Work order: An exact, complete copy of the entries is what is needed.

(Beginning of Supplied material)

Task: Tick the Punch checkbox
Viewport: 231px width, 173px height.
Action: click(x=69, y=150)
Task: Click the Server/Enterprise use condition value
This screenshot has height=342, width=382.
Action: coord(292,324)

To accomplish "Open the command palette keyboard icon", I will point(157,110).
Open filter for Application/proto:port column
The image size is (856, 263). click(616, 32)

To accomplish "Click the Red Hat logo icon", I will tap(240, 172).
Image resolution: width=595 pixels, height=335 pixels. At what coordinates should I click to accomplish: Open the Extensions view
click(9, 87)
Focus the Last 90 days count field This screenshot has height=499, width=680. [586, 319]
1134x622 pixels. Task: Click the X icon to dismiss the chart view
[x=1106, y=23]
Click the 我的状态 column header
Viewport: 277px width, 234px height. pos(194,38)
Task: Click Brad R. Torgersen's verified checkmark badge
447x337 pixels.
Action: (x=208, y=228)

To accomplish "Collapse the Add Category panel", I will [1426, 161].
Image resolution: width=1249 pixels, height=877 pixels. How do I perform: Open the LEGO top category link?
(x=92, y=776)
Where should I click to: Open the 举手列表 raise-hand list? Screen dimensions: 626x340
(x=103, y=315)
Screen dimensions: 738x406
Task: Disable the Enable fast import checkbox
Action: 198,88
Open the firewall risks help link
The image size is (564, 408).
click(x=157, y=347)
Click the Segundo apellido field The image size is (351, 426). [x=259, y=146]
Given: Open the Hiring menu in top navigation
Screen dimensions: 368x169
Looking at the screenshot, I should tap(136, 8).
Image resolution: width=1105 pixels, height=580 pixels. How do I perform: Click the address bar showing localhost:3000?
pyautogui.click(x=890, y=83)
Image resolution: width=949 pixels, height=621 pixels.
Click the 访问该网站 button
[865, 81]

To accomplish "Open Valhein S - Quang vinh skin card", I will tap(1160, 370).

(End of Supplied material)

Output below:
Task: Tick the Punch checkbox
Viewport: 231px width, 173px height.
Action: click(x=69, y=150)
Task: Click the Server/Enterprise use condition value
This screenshot has height=342, width=382.
Action: coord(292,324)

To accomplish "Open the command palette keyboard icon", I will point(157,110).
Open filter for Application/proto:port column
The image size is (856, 263). click(616, 32)

To accomplish "Click the Red Hat logo icon", I will tap(240, 172).
Image resolution: width=595 pixels, height=335 pixels. At what coordinates should I click to accomplish: Open the Extensions view
click(9, 87)
Focus the Last 90 days count field This screenshot has height=499, width=680. [586, 319]
1134x622 pixels. Task: Click the X icon to dismiss the chart view
[x=1106, y=23]
Click the 我的状态 column header
Viewport: 277px width, 234px height. pos(194,38)
Task: Click Brad R. Torgersen's verified checkmark badge
447x337 pixels.
Action: (x=208, y=228)

To accomplish "Collapse the Add Category panel", I will [1426, 161].
Image resolution: width=1249 pixels, height=877 pixels. How do I perform: Open the LEGO top category link?
(x=92, y=776)
Where should I click to: Open the 举手列表 raise-hand list? Screen dimensions: 626x340
(x=103, y=315)
Screen dimensions: 738x406
Task: Disable the Enable fast import checkbox
Action: 198,88
Open the firewall risks help link
The image size is (564, 408).
click(x=157, y=347)
Click the Segundo apellido field The image size is (351, 426). [x=259, y=146]
Given: Open the Hiring menu in top navigation
Screen dimensions: 368x169
Looking at the screenshot, I should tap(136, 8).
Image resolution: width=1105 pixels, height=580 pixels. How do I perform: Click the address bar showing localhost:3000?
pyautogui.click(x=890, y=83)
Image resolution: width=949 pixels, height=621 pixels.
Click the 访问该网站 button
[865, 81]

To accomplish "Open Valhein S - Quang vinh skin card", I will tap(1160, 370).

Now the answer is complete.